• [TASK]
Rewrite every line of the items below as a Markdown table with the columns Row and Text, numbering the rows in order and skipping any blank lines.

• [RECORD LIST]
--- START ---

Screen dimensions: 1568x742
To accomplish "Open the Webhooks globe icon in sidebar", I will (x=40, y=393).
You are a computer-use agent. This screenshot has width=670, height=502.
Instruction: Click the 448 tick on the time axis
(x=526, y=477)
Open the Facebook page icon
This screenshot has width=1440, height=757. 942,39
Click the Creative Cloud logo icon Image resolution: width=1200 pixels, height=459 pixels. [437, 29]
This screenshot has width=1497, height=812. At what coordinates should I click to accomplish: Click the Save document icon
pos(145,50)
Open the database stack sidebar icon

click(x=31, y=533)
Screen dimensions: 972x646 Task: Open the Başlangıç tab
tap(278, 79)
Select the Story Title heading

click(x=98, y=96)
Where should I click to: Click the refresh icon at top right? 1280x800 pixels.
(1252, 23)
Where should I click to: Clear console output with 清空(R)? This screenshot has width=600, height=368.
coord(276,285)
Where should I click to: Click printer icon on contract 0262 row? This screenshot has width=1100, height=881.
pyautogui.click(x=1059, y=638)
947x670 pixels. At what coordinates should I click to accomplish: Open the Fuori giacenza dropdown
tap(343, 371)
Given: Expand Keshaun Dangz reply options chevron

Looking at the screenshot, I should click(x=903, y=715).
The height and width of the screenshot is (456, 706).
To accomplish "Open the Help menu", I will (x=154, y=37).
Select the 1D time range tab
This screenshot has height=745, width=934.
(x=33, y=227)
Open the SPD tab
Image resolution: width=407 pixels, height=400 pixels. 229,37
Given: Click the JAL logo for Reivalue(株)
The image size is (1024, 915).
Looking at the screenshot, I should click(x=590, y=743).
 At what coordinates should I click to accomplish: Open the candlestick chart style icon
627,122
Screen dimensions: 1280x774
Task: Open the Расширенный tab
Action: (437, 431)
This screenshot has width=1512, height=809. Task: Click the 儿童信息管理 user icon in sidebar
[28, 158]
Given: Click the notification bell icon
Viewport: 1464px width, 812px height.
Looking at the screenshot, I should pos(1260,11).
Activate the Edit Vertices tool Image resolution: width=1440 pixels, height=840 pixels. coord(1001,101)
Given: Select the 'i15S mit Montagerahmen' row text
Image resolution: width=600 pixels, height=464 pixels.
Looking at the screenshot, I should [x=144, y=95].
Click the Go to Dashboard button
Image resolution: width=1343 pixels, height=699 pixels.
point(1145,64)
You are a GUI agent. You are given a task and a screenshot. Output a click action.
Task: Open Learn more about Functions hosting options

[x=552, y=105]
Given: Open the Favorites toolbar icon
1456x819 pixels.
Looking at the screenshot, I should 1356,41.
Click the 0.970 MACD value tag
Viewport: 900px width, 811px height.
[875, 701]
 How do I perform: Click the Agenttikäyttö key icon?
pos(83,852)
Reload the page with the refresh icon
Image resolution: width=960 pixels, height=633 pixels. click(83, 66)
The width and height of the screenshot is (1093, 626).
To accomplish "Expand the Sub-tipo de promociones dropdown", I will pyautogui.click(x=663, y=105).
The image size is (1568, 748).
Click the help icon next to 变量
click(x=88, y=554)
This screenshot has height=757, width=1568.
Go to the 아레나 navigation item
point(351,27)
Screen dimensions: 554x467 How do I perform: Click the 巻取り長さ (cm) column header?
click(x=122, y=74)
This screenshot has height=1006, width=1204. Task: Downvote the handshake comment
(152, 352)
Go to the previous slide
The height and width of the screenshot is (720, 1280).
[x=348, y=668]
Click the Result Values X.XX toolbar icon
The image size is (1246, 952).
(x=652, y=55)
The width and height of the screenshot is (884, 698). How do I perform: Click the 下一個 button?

--- END ---

• [EXERCISE OUTPUT]
| Row | Text |
|---|---|
| 1 | Screen dimensions: 1568x742 |
| 2 | To accomplish "Open the Webhooks globe icon in sidebar", I will (x=40, y=393). |
| 3 | You are a computer-use agent. This screenshot has width=670, height=502. |
| 4 | Instruction: Click the 448 tick on the time axis |
| 5 | (x=526, y=477) |
| 6 | Open the Facebook page icon |
| 7 | This screenshot has width=1440, height=757. 942,39 |
| 8 | Click the Creative Cloud logo icon Image resolution: width=1200 pixels, height=459 pixels. [437, 29] |
| 9 | This screenshot has width=1497, height=812. At what coordinates should I click to accomplish: Click the Save document icon |
| 10 | pos(145,50) |
| 11 | Open the database stack sidebar icon |
| 12 | click(x=31, y=533) |
| 13 | Screen dimensions: 972x646 Task: Open the Başlangıç tab |
| 14 | tap(278, 79) |
| 15 | Select the Story Title heading |
| 16 | click(x=98, y=96) |
| 17 | Where should I click to: Click the refresh icon at top right? 1280x800 pixels. |
| 18 | (1252, 23) |
| 19 | Where should I click to: Clear console output with 清空(R)? This screenshot has width=600, height=368. |
| 20 | coord(276,285) |
| 21 | Where should I click to: Click printer icon on contract 0262 row? This screenshot has width=1100, height=881. |
| 22 | pyautogui.click(x=1059, y=638) |
| 23 | 947x670 pixels. At what coordinates should I click to accomplish: Open the Fuori giacenza dropdown |
| 24 | tap(343, 371) |
| 25 | Given: Expand Keshaun Dangz reply options chevron |
| 26 | Looking at the screenshot, I should click(x=903, y=715). |
| 27 | The height and width of the screenshot is (456, 706). |
| 28 | To accomplish "Open the Help menu", I will (x=154, y=37). |
| 29 | Select the 1D time range tab |
| 30 | This screenshot has height=745, width=934. |
| 31 | (x=33, y=227) |
| 32 | Open the SPD tab |
| 33 | Image resolution: width=407 pixels, height=400 pixels. 229,37 |
| 34 | Given: Click the JAL logo for Reivalue(株) |
| 35 | The image size is (1024, 915). |
| 36 | Looking at the screenshot, I should click(x=590, y=743). |
| 37 |  At what coordinates should I click to accomplish: Open the candlestick chart style icon |
| 38 | 627,122 |
| 39 | Screen dimensions: 1280x774 |
| 40 | Task: Open the Расширенный tab |
| 41 | Action: (437, 431) |
| 42 | This screenshot has width=1512, height=809. Task: Click the 儿童信息管理 user icon in sidebar |
| 43 | [28, 158] |
| 44 | Given: Click the notification bell icon |
| 45 | Viewport: 1464px width, 812px height. |
| 46 | Looking at the screenshot, I should pos(1260,11). |
| 47 | Activate the Edit Vertices tool Image resolution: width=1440 pixels, height=840 pixels. coord(1001,101) |
| 48 | Given: Select the 'i15S mit Montagerahmen' row text |
| 49 | Image resolution: width=600 pixels, height=464 pixels. |
| 50 | Looking at the screenshot, I should [x=144, y=95]. |
| 51 | Click the Go to Dashboard button |
| 52 | Image resolution: width=1343 pixels, height=699 pixels. |
| 53 | point(1145,64) |
| 54 | You are a GUI agent. You are given a task and a screenshot. Output a click action. |
| 55 | Task: Open Learn more about Functions hosting options |
| 56 | [x=552, y=105] |
| 57 | Given: Open the Favorites toolbar icon |
| 58 | 1456x819 pixels. |
| 59 | Looking at the screenshot, I should 1356,41. |
| 60 | Click the 0.970 MACD value tag |
| 61 | Viewport: 900px width, 811px height. |
| 62 | [875, 701] |
| 63 |  How do I perform: Click the Agenttikäyttö key icon? |
| 64 | pos(83,852) |
| 65 | Reload the page with the refresh icon |
| 66 | Image resolution: width=960 pixels, height=633 pixels. click(83, 66) |
| 67 | The width and height of the screenshot is (1093, 626). |
| 68 | To accomplish "Expand the Sub-tipo de promociones dropdown", I will pyautogui.click(x=663, y=105). |
| 69 | The image size is (1568, 748). |
| 70 | Click the help icon next to 变量 |
| 71 | click(x=88, y=554) |
| 72 | This screenshot has height=757, width=1568. |
| 73 | Go to the 아레나 navigation item |
| 74 | point(351,27) |
| 75 | Screen dimensions: 554x467 How do I perform: Click the 巻取り長さ (cm) column header? |
| 76 | click(x=122, y=74) |
| 77 | This screenshot has height=1006, width=1204. Task: Downvote the handshake comment |
| 78 | (152, 352) |
| 79 | Go to the previous slide |
| 80 | The height and width of the screenshot is (720, 1280). |
| 81 | [x=348, y=668] |
| 82 | Click the Result Values X.XX toolbar icon |
| 83 | The image size is (1246, 952). |
| 84 | (x=652, y=55) |
| 85 | The width and height of the screenshot is (884, 698). How do I perform: Click the 下一個 button? |